Professor Lin Shen M.D., Vice President of Peking University Cancer Hospital, Director of Department of Gastrointestinal Oncology, Director of Phase I Clinical Study Ward and Deputy Director of Beijing Institute for Cancer Research, the principal investigator, commented that, "Gastric cancer is one of the most common and deadly cancers in China, with an annual incidence about 500,000. However, the treatment options for gastric cancer patients who have failed at least two prior lines are very limited. The median progression-free survival (mPFS) of available therapies, including anti-PD-1 monoclonal antibody, is merely about two months[1], indicating an urgent unmet medical need for more innovative and effective drugs. In the early study of CT041 led by our center, as presented in the ESMO (Free ESMO Whitepaper) 2021, the mPFS of CT041 was over 5 months, which is very promising data. We are eager to start the study and will try our best to develop effective cellular therapies for cancer patients."
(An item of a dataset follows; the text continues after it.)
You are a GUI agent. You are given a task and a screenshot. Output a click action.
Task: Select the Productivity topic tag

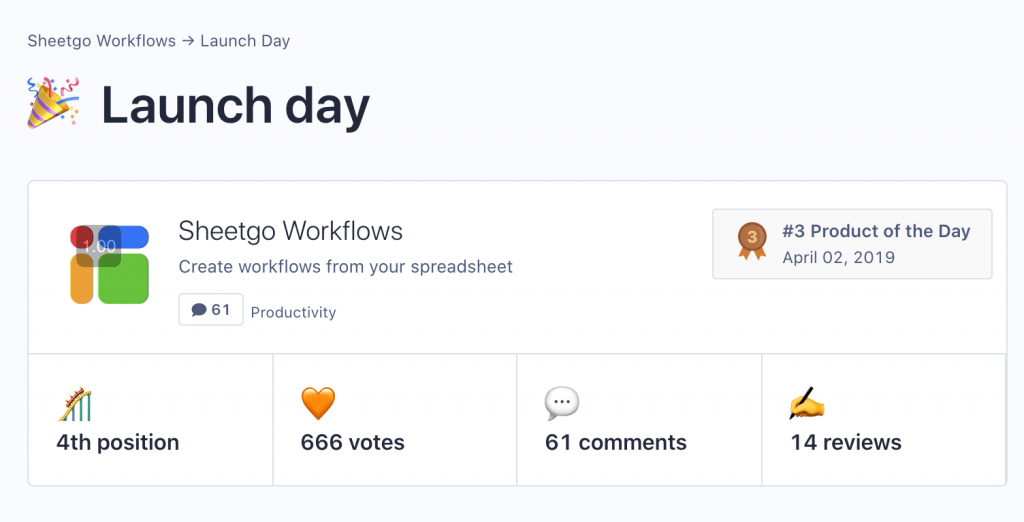[x=293, y=312]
Dr. Zonghai Li, Founder, Chairman of the Board, Chief Executive Officer, and Chief Scientific Officer of CARsgen Therapeutics Holdings Limited, commented that, "I would like to thank all the investigators and patients for their efforts in the clinical trials of CT041. With the approval of CT041 to initiate the confirmatory Phase II clinical trial of gastric cancer, we are one step further to successfully obtain the CT041 marketing authorization. With our continuous research and development, we believe that CT041 has a great potential to change the treatment paradigm for advanced gastric cancer worldwide."
About CT041
CT041 is an autologous CAR T-cell product candidate against the protein CLDN18.2 that has the potential to be the first-in-class globally. CT041 targets the treatment of CLDN18.2 positive solid tumors with a primary focus on GC/GEJ and pancreatic cancer (PC). CT041 has demonstrated promising therapeutic efficacy and favorable safety in ongoing clinical trials. CARsgen believes that CT041 has the potential to become a backbone therapy for GC/GEJ and PC and benefit a large population of patients worldwide.
As of the date of this announcement, CT041 is the only CLDN18.2-targeted CAR T-cell product candidate that is being studied in clinical trials with IND approvals from the FDA and the NMPA and CTA approval from Health Canada. In addition to the investigator-initiated trials in China, CARsgen has initiated a Phase Ib clinical trial for advanced GC/GEJ and PC in China and a Phase 1b clinical trial for advanced gastric or pancreatic adenocarcinoma in North America. In 2020 and 2021, CT041 received Orphan Drug designation from the FDA for the treatment of GC/GEJ and Orphan Medicinal Product designation from the EMA for the treatment of advanced GC. In November 2021, CT041 was granted PRIME Eligibility by the EMA for the treatment of advanced GC. In January 2022, CT041 was granted Regenerative Medicine Advanced Therapy (RMAT) designation for the treatment of advanced GC/GEJ with CLDN18.2 positive tumor. CARsgen intends to conduct a pivotal Phase 2 clinical trial in North America in 2022.